**The task**
What does the lost-nut essay say, word for word, starting at "The problem is" and ending at "lost to me."? Repeat that stretch verbatim.

Keeping Track of a Lost Nut

YouTube should be banned. I spent five minutes watching a man perform a small engine repair, which inspired me to waste three hours trying to attempt the repair myself before I finally realized I had better just load up the trailer and fork over cash to someone more competent in Briggs and Stratton mechanics. This was yet another blow to my pride. I’ve already surrendered basic auto repair over to others and now I can’t even fix my own lawn mower. 

I’d like to think I could have fixed it myself if I had the proper tools and time, but who am I kidding? If I had the proper tools, I would have spent half a day searching for them because apparently all my tools go on vacation just when I need them most. For instance, I spent nearly thirty minutes on my hands and knees searching through the grass for a ⅝ hex nut that I thought I had dropped. Really, it was just living the high life and sunning on top of a wooden fence post. I had put it on the fence post so I wouldn’t lose it, but that only works if you remember that you put it there. 

The problem is I’m one of those people who doesn’t have a brain for details. Never have, never will. In college, one of my dorm mates could watch any run-of-the-mill movie once and then recite large portions of dialogue, word for word, back to you a year later. Meanwhile, if I watched the same movie, I would have forgotten nearly everything about it within hours, no alcohol needed to perform that feat. I mean, I’d remember the gist of the movie, like who lives or dies or falls in love, etc, but details like dialogue and characters’ names would be lost to me.

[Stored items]
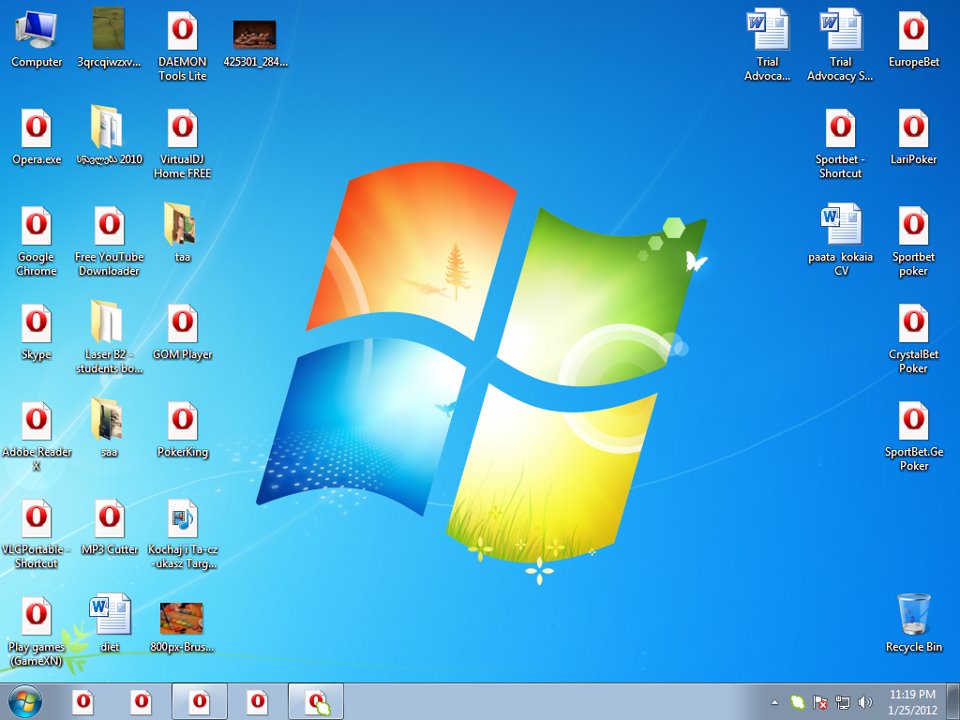Select the MP3 Cutter shortcut
Image resolution: width=960 pixels, height=720 pixels.
(109, 519)
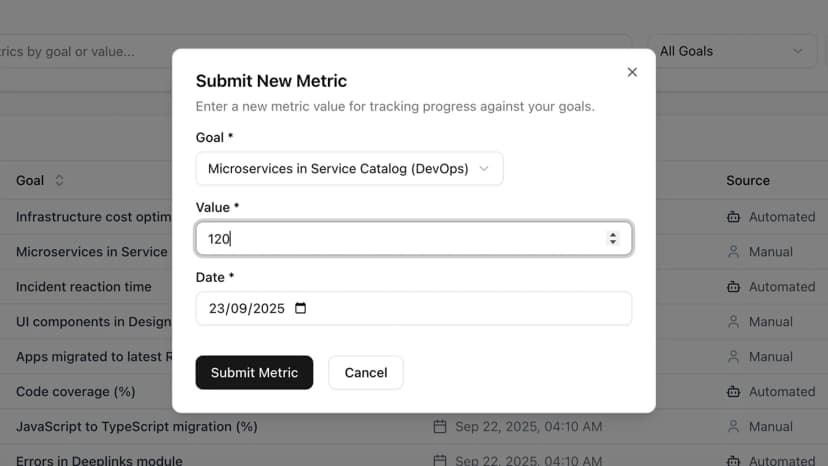
Task: Click robot icon on Code coverage row
Action: (x=734, y=392)
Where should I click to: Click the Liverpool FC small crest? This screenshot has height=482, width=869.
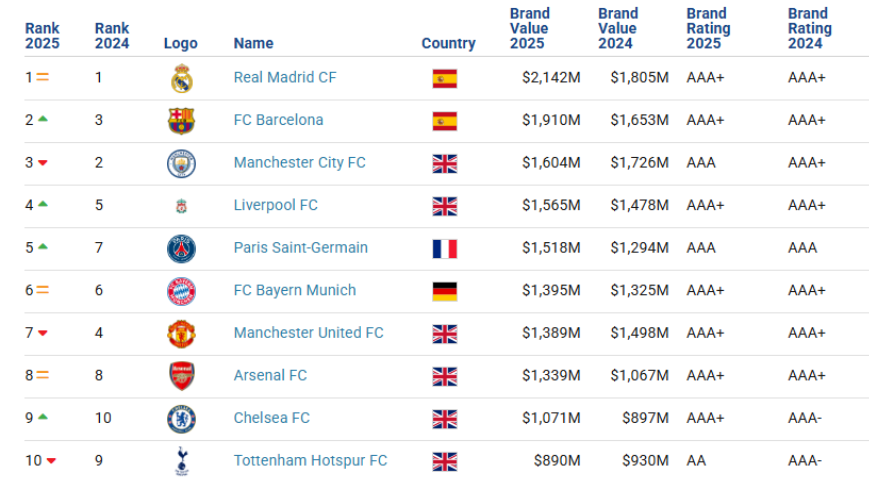[x=181, y=206]
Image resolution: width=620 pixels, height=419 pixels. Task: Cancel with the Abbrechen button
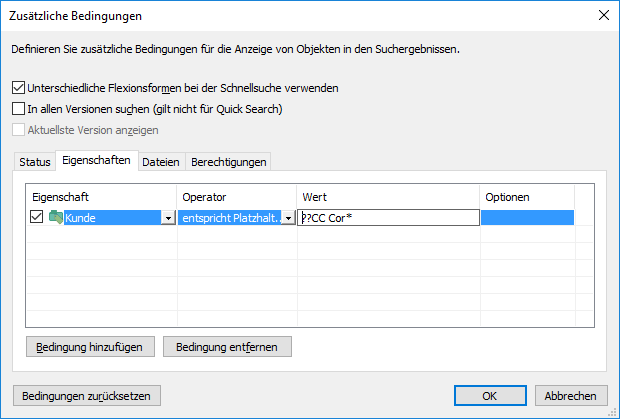pos(571,396)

**Answer**
The problem is I’m one of those people who doesn’t have a brain for details. Never have, never will. In college, one of my dorm mates could watch any run-of-the-mill movie once and then recite large portions of dialogue, word for word, back to you a year later. Meanwhile, if I watched the same movie, I would have forgotten nearly everything about it within hours, no alcohol needed to perform that feat. I mean, I’d remember the gist of the movie, like who lives or dies or falls in love, etc, but details like dialogue and characters’ names would be lost to me.